Ebooks : de la sueur, du sang, des larmes... et de l'encre électronique

Clément Solym - 23.04.2015

Lecture numérique - Usages - livre numérique - Amazon vente - commerce internet


Soucieux de rester en bons termes avec les éditeurs américains, Amazon a cédé, à des conditions inconnues, aux demandes. Après le conflit avec Hachette Book Group, le revendeur a connu quelques déboires avec les autres groupes. Tous se sont résolus, certes, mais Forbes ouvre la perspective d'un autre problème inattendu.

 

 Kindle3 Kindle Fire

Zhao !, CC BY 2.0

 

 

Maintenant, Amazon n'a plus la possibilité de fixer le prix de vente des livres numériques, conformément aux accords contractuels passés avec les éditeurs. Ces derniers établissent un tarif public, et le revendeur ne peut que leur conseiller d'établir le prix le plus attractif pour les consommateurs. 

 

Au cours de l'affrontement avec Hachette, la question du prix de vente était centrale, et pour faire céder le groupe, la firme de Jeff Bezos avait opté pour différents moyens de pression. La protestation de 900 auteurs directement concernés par ces mesures, ou simplement solidaires, n'a pas forcément fait pencher la balance. Cependant, en novembre 2014, Hachette parvient à disposer du prix de vente selon sa volonté. 

 

Si l'accord passé avec HarperCollins n'est pas identique à celui de HBG, peu s'en faut. Bien entendu, les clauses n'en sont pas divulguées, mais chacun semble plutôt satisfait. 

 

Bezos a toujours plaidé en faveur d'un tarif de 9,99 $ pour les ebooks vendus, considérant que c'était là le prix optimum de vente. Pour les éditeurs, cette posture ne tient pas la route, et tend à déprécier le véritable prix – celui qui reflète au mieux le labeur des auteurs.
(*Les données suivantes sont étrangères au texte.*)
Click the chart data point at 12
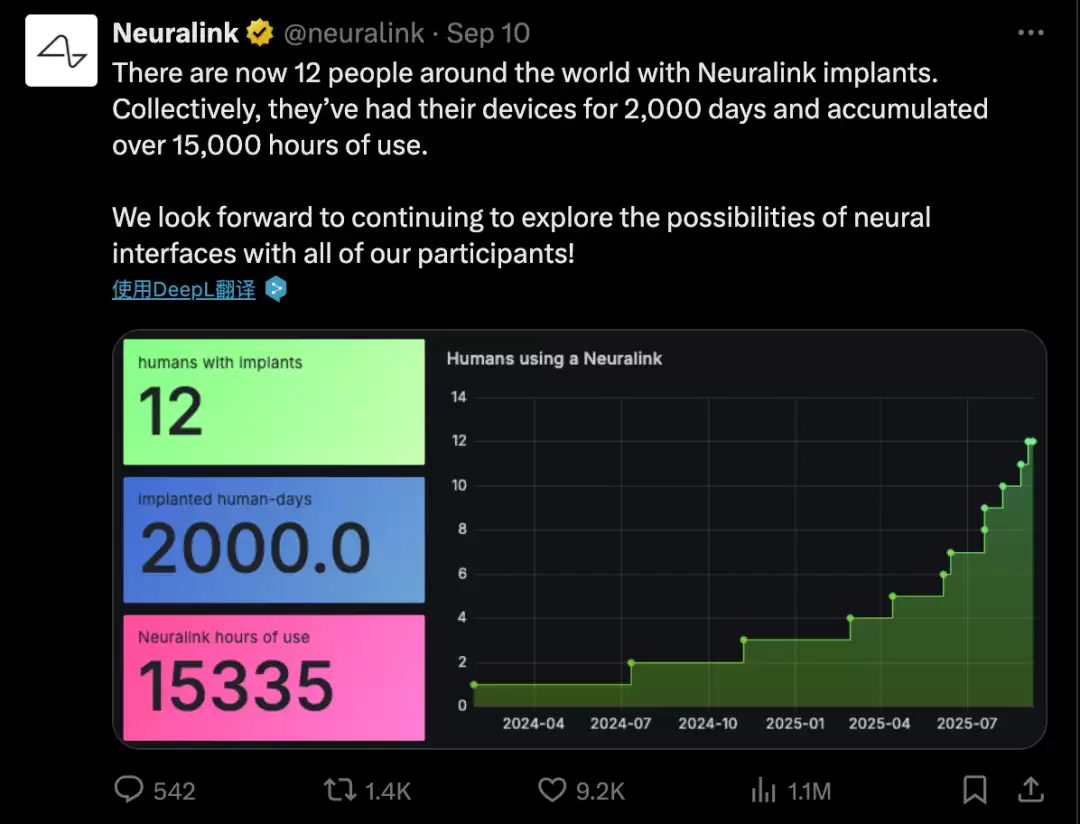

Et d'ajouter que, pour créer un fichier numérique, de nouvelles mesures de contrôle sont à mettre en place.

 

Autrement dit, réaliser un fichier numérique n'implique pas une diminution stricto sensu des charges de la création. 

 

Si HarperCollins a obtenu la fixation du prix de vente de ses livres, cette situation entraînerait dans une impasse pour l'avenir. D'un côté, l'éditeur se retrouve en position de force, contraignant à appliquer son tarif. Mais de l'autre, Amazon a certainement prévu des ripostes : pour exemple, appliquer un prix fixe pour certains livres, afin d'obtenir que d'autres soient remisés. Et les méthodes de pression ne manqueraient pas.

 

La paix entre Amazon et ses partenaires éditeurs semble donc plutôt fragile. Si pour l'ensemble de son catalogue, l'éditeur accepte de pratiquer des prix plus bas, le compromis ne semble pas faramineux. En réalité, le statu quo actuel ne laisse pas présager que la question soit réellement réglée. Amazon n'a pas pour habitude de laisser les choses s'installer dans une tranquille routine.

 

Le numérique servant de produit d'appel, plus encore que le livre papier, difficile de se séparer d'un pareil atout pour conquérir de nouveaux clients, et fidéliser les anciens.